• **Supplied records**:
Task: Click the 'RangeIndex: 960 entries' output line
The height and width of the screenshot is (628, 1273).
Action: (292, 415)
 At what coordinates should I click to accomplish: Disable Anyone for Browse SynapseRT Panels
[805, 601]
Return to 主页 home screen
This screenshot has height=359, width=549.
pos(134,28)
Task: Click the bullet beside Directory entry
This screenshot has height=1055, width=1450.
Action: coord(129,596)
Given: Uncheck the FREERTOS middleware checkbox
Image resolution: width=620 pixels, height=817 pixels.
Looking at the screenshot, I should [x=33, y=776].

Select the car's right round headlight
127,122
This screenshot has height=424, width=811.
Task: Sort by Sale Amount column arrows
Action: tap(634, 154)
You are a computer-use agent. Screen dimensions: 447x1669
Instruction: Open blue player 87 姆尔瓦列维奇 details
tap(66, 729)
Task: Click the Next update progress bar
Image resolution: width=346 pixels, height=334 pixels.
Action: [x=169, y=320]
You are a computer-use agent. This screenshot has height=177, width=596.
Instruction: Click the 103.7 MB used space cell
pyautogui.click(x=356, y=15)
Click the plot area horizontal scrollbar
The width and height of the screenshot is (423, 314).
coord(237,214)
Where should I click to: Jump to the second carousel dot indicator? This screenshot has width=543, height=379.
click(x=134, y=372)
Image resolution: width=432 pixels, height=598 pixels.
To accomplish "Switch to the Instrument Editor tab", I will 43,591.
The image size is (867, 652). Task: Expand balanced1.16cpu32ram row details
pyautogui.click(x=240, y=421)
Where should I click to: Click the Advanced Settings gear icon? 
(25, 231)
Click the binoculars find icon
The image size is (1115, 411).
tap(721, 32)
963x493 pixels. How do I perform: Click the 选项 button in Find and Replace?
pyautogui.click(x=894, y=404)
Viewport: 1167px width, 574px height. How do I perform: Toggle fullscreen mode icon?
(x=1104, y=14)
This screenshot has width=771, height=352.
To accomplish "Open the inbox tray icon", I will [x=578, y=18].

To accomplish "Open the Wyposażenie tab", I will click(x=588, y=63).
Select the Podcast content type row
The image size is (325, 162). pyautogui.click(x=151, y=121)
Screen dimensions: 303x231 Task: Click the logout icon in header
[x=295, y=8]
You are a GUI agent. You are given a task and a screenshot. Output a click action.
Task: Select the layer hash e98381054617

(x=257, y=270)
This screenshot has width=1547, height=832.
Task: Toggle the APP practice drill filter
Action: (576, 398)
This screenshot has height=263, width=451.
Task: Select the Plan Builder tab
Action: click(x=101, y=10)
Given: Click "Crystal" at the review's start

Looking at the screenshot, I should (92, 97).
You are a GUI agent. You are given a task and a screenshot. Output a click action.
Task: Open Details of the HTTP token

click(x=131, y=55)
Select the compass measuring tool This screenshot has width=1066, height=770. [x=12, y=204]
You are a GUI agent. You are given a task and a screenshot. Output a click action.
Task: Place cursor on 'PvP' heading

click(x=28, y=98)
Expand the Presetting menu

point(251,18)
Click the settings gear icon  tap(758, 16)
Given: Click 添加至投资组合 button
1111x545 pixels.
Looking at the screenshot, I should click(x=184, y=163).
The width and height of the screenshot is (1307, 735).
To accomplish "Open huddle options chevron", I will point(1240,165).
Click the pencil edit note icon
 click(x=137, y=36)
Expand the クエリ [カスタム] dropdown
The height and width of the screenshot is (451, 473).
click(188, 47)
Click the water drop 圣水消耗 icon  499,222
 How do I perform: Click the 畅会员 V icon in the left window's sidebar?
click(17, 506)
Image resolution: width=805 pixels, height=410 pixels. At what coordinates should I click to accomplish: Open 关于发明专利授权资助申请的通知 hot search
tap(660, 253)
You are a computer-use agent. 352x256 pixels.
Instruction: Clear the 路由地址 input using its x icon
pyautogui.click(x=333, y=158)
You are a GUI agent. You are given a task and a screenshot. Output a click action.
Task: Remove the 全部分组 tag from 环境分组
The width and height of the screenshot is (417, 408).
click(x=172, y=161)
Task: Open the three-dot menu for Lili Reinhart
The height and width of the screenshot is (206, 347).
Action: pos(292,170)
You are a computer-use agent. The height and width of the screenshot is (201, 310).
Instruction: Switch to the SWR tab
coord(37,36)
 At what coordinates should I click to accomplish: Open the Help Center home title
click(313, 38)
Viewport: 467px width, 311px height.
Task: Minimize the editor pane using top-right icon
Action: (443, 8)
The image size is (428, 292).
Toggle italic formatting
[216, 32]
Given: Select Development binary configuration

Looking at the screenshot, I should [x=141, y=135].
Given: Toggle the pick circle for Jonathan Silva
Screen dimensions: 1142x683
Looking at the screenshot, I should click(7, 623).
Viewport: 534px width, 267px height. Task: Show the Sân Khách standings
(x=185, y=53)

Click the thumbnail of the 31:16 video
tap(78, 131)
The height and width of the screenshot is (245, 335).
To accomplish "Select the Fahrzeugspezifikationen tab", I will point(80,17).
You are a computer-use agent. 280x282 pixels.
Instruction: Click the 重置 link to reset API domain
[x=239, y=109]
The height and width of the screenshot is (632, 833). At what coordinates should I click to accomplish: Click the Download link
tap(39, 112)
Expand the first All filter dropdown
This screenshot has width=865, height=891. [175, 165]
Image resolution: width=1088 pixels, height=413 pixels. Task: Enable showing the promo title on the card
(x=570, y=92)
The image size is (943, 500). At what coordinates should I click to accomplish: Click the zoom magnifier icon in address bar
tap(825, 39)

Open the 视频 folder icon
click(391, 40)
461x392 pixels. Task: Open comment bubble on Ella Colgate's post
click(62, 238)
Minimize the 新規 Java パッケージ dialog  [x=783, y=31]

• **Work instruction**: I'd like every line with the string "computer" copied from the listing.

• **Answer area**:
You are a computer-use agent. Screen dimensions: 447x1669
You are a computer-use agent. This screenshot has height=177, width=596.
You are a computer-use agent. 352x256 pixels.
You are a computer-use agent. The height and width of the screenshot is (201, 310).
You are a computer-use agent. 280x282 pixels.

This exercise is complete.